Recently, we had the pleasure of visiting a private collection of wines and whiskies with mostly bottlings from previous decades. The whisky collection was heavily focused on older limited editions of Japanese whiskies, which is interesting because most collections of Japanese whiskies were started post-2005 (the year the first Ichiro's Hanyu bottlings were released, and a year or two later, the first Number One Drinks releases). The collection we visited gravitated towards old and limited Suntory and Nikka items, but in a tiny corner, we discovered a hitherto unknown release that would be the crown of anyone's Japanese whisky collection: the unknown, 'other' 1960 Karuizawa single cask. And there it was sitting, as an oddity, in a dark corner.

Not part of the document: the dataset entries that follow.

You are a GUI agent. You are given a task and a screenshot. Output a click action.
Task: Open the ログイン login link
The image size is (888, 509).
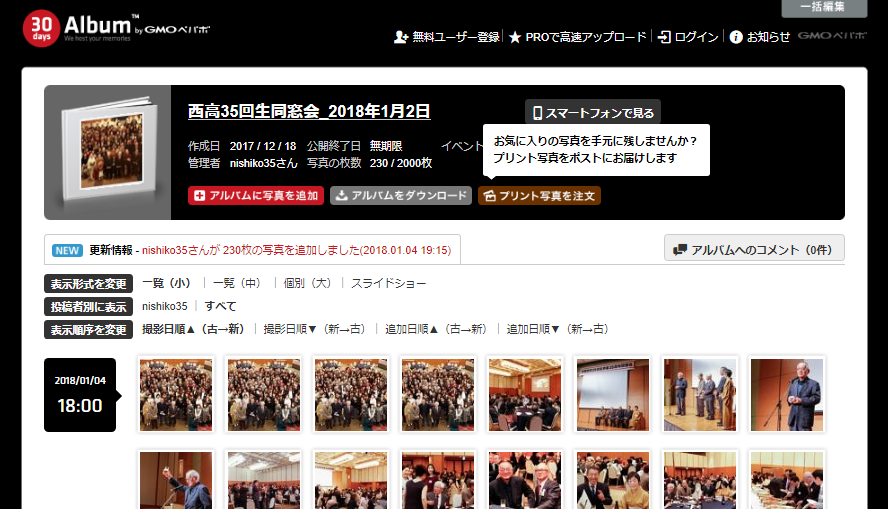(688, 37)
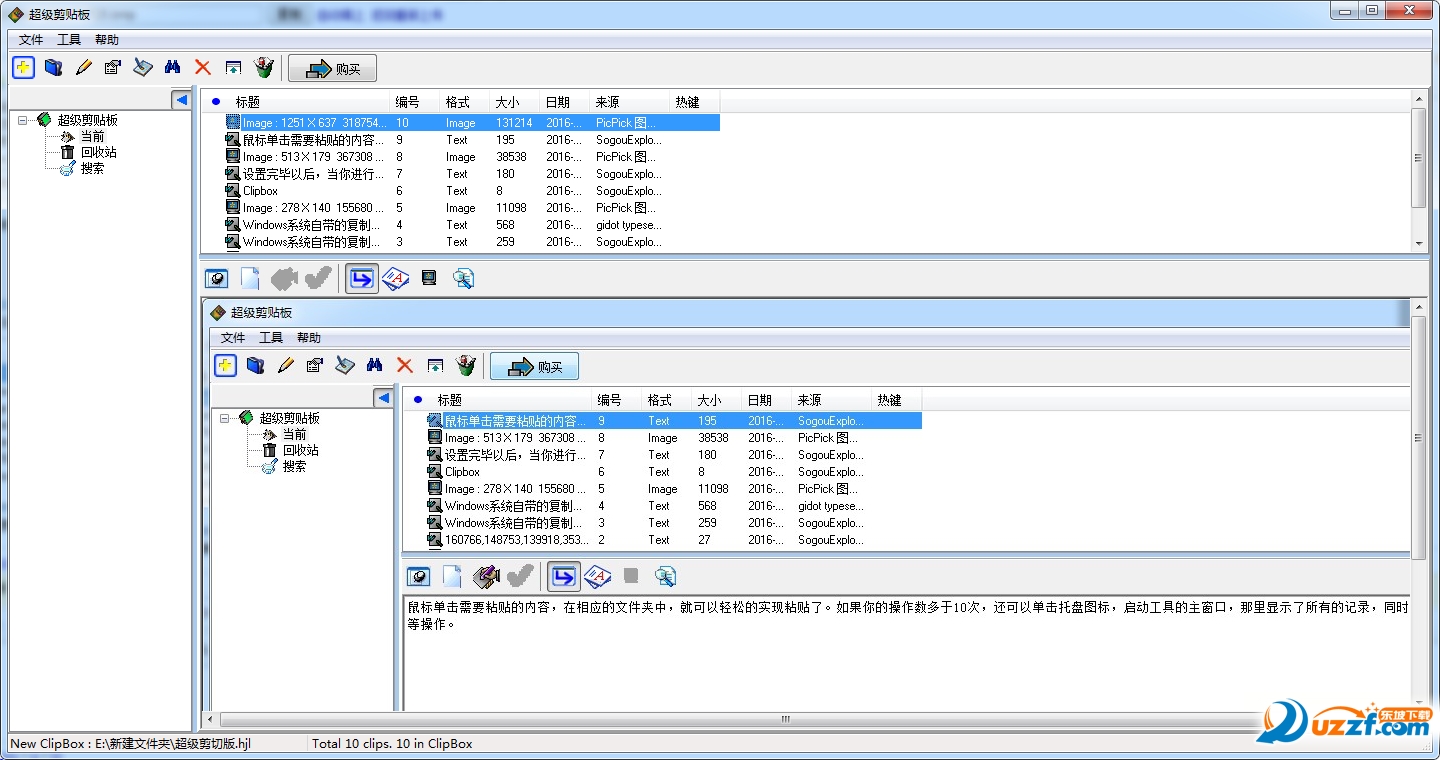The height and width of the screenshot is (760, 1440).
Task: Click the horizontal scrollbar thumb at bottom of preview
Action: 785,719
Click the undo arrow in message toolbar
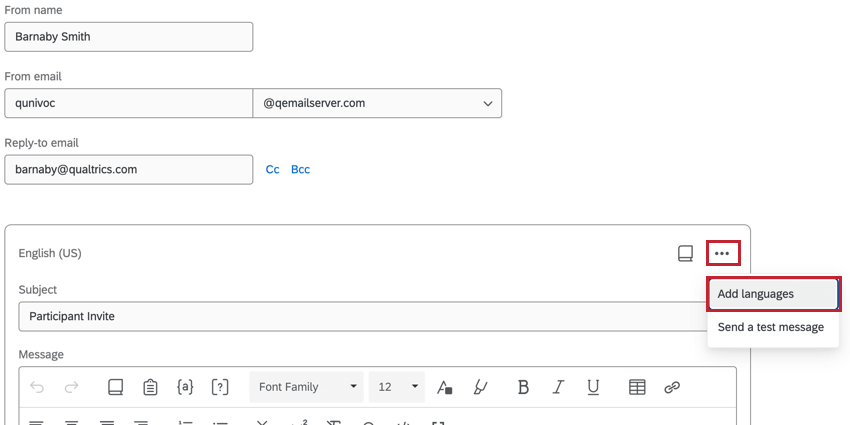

Everyone is familiar with the Number One Drinks Karuizawa 1960 (#5627), of course, but this particular bottle may be much rarer. It was bottled at the distillery. What the staff did in those days when they bottled single casks at the distillery (mostly for sale at the distillery shop) is: they would tap a cask and take as much liquid as they needed to have a good supply of a particular cask from a particular vintage on the shelves, and leave the rest to mature until a further date when they needed more. With younger vintages, bottles would sell out quite quickly (well, relatively speaking - that would be at a snail's pace observed from today's Japanese whisky climate!). With older vintages, which were quite expensive for the time (now they'd be considered bargains, of course), that wouldn't be the case, so they would only bottle very few and they were usually on the shelves for months and years. We have no idea how many bottles were taken from cask #2435, but it's likely to be in the single digits. This particular bottle was filled on 25 July 2007 at 47yo (62.2%abv - much higher, incidentally, than the Number One Drinks 1960, which was bottled at 51.7%abv).
There are many mysteries surrounding this bottle - was it bottled for a specific customer as a one-off? what happened to the remaining liquid in the cask? - and we're in the process of analysing video footage taken at Karuizawa distillery (including the shop and the shelves with all available vintages) to see if any light can be shed on the existence of this bottle. (Don't hold your breath, though!) For obvious reasons (security, first and foremost), the location of this bottle cannot be disclosed, but if it is ever opened - as we hope it will be - we'll be sure to share the news with you and throw a wicked party to mark the occasion. We're trying to encourage this, but it may never happen... In that sense, Karuizawa has become a victim of its own success, and of the madness (in terms of prices on the secondary market) surrounding it. A few years ago, setting up a tasting of that bottle would have been a walk in the park. Now, it's a different world.